India's 2026 Kharif season has opened with a clear signal: even under the shadow of El Niño, the agricultural system is not entirely passive. According to Crisil, reservoir storage nationwide stood 19% above normal as of the end of May, providing a crucial buffer for early sowing. But the real test lies ahead—southwest monsoon rainfall is forecast at only 90% of the long-term average, and the critical July-September growth period will determine the final outcome.
Fertilizer Crisis: A More Urgent Supply Chain Variable
Compared with rainfall uncertainty, the risk of fertilizer supply disruption is more acute. Geopolitical tensions in West Asia have driven global fertilizer prices sharply higher: urea has surged 123% and DAP 39%. While current inventories in India can sustain 2.5 to 3 months, the window from mid-July to early August may see supply gaps. Even if rainfall distribution is favorable, a fertilizer shortage will directly cap yields. For the textile industry, cotton—a Kharif crop already facing acreage reduction due to low economic returns—could see production shrink further, accelerating price transmission to the yarn market.
Crop Pattern Divergence: Cotton Under Pressure, Alternatives Rise
Sowing decisions are diverging significantly. In traditional cotton belts like Punjab and Haryana, rice acreage is expanding due to better profitability and irrigation support. Pulses, with low cost and water requirements, are also gaining ground. Chili and other spice crops are expanding on price recovery. In contrast, corn, cotton, and some vegetables are expected to see acreage decline due to poor economic returns or unfavorable rainfall forecasts. For the textile sector, reduced cotton acreage implies that India's 2026/27 cotton output may fall short of earlier expectations, supporting domestic and international cotton prices. Higher cotton prices will in turn enhance the cost competitiveness of polyester staple fiber, prompting spinning mills to adjust their raw material mix.
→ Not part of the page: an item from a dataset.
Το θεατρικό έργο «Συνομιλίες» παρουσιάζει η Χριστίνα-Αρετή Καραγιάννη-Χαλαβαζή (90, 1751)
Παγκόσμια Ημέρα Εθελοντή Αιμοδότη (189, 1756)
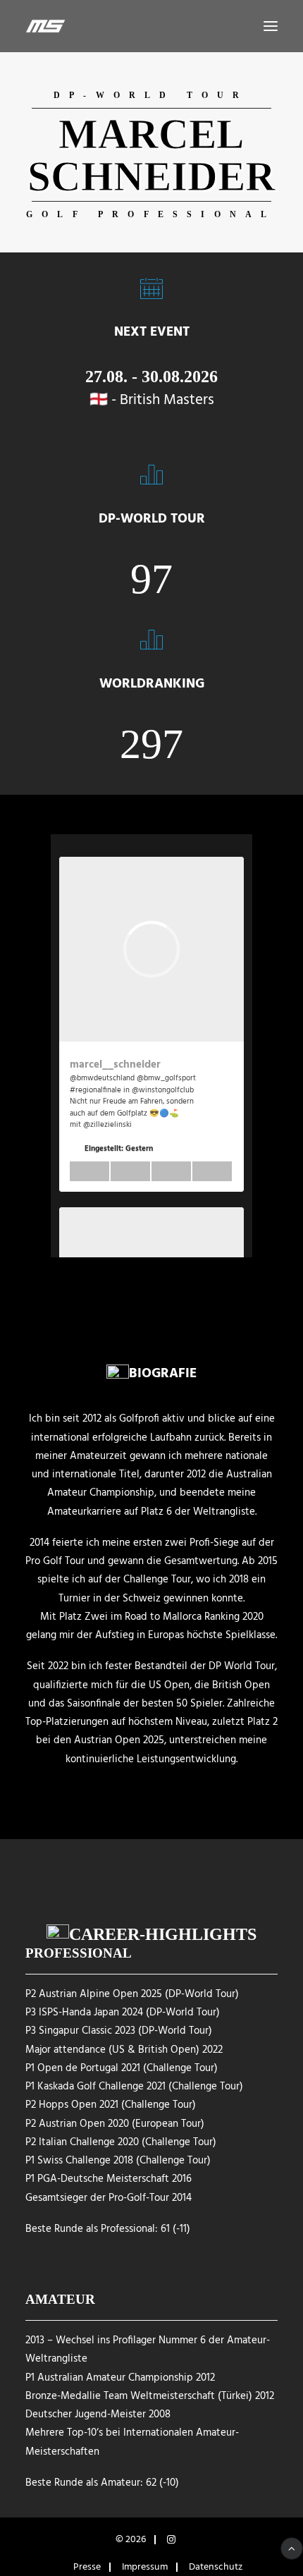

Monsoon Distribution: Regional Imbalance Is the Real Risk
Below-average rainfall is only part of the problem; regional distribution is a greater concern. India Meteorological Department data indicates that El Niño often leads to deficient rainfall in central and western India, while the south and northeast remain relatively normal. This means key cotton-producing states—Gujarat and Maharashtra—could face more severe moisture deficits. Irrigation coverage in these regions varies, and a dry spell during the critical July-August boll development period would directly damage yields. Textile mills should lock in imported cotton or synthetic fiber contracts in advance to hedge against regional production shortfalls.
Transmission to the Textile Chain
Cotton production shortfalls will first show up in domestic Indian cotton prices, then affect conventional yarn counts like C32S. For Chinese cotton-spinning enterprises, the cost of Indian cotton yarn may rise, prompting a shift toward Vietnamese, Pakistani, or Uzbek yarns. Meanwhile, high fertilizer prices could raise India's food production costs, indirectly affecting farmers' next-season planting intentions and input capacity, creating a long-term drag on cotton supply. Synthetic fiber producers can seize the opportunity to expand polyester staple fiber capacity and capture demand from mills switching away from cotton.